Eftelya ile göz göze gelince Eftelya herhangi bir mimik oynatmadan bana baktı önce. Sonra babasına döndü.
-Baba bu Açelya. Arkadaşım, dedi.
Arkadaşım mı? Tabi sen arkadaşlarını öpüyorsun ya.
Neyse ne. Konuşacağız.
Babasının çatık kaşları bir anda düzelir gibi oldu. İçeri girmem için kapının önünden çekildi. İçeri girince Eftelya'ya sarılmak istedim ama o soğuk davranıp beni başıyla selamladı. Peki bunu da konuşacağız. Sonra ne hikmetse odama geçelim falan demedi ve salona oturdu. Hemen babası da yanımıza oturdu ve bir süre sonra annesi olduğunu tahmin ettiğim bir kadın geldi. Kısaca merabalaştıktan sonra o da oturdu. Saçma bir muhabbet başladı. Nasıl tanıştığımız falan anlatıldı.(Ben uydurdum genellikle) Fakat Eftelya o kadar az konuşuyordu ki. Anlamıyordum. Ben Eftelya'ya gelmiştim. Tam artık dayanamayıp "Eftelya ile özel bir şeyler konuşmalıyız" diyecektim ki Eftelya bir anda ayağa kalktı.
-Artık seni geçireyim zaten 10-15 dakikalık geleceğini söylemiştin kanka. Sonra tekrar görüşürüz, diye kolumdan çekmeye başladı.
Ne kankası aq.
-Konuşmalıyız, diye fısıldadım.
-Şimdi olmaz, dedi.
Kapıya gelmiştik.
-Peki o hade dedim sesimi yükselterek. Görüşürüz.
Ve kapı kapandığında yüreğimde büyük bir karamsarlık ve boşluk hissettim. Kafamdaki ses yine konuşmaya başlamıştı.
-Susmalı, dedim. Susmak zorunda.
Sonra uzun zamandır yapmadığım(daha doğrusu yapamadığım)bir şeyi yapmaya karar verdim. Dostum Banu'yu ziyaret etmeyi....
-Gerçekten tuhafmış, diye mırıldandı Banu, ben her şeyi anlatmayı bitirince.
-Anlamıyorum Banu. İyi olacağım ama o da benimle olsa daha kolay olurdu. Acaba beni istemiyor mu? Vazgeçmişse ya? Ya da şey dediyse beni kafede bıraktı ağladı, çok güçsüz falan.

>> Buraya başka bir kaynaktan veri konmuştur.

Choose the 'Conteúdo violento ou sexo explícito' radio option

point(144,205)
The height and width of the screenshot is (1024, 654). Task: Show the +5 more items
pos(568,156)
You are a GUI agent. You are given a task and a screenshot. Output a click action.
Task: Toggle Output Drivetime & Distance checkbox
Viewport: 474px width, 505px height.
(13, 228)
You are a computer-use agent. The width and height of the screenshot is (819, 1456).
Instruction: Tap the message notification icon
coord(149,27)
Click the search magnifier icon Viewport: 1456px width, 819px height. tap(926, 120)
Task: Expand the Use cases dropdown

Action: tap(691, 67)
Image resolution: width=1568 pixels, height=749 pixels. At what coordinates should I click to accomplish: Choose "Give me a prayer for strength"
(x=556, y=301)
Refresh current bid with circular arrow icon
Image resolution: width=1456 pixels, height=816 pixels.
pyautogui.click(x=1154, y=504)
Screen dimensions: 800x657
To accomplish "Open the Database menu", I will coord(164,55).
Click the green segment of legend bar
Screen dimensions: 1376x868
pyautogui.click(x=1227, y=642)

-Açelya. Salak mısın? Seni istemiyorsa niye öpsün. En başta sana not bırakmadı mı? Vardır bir hikmeti.
Banu'nun gözlerine baktım dikkatlice. Üzgün gibiydi.
-Sorun ne, deyince sonunda hislerini farketmiş olmama sevinmiş gibiydi.
-Ya aslında söylemeyi çok istemiyordum. (Yalandı. Gözlerinden anlardım.) Ama madem anladın. Ya aslında Veli benden ayrılıyor. Ayrılsın tabi çok üzülmedim gerçi ama. Keşke nedenini söyleseydi.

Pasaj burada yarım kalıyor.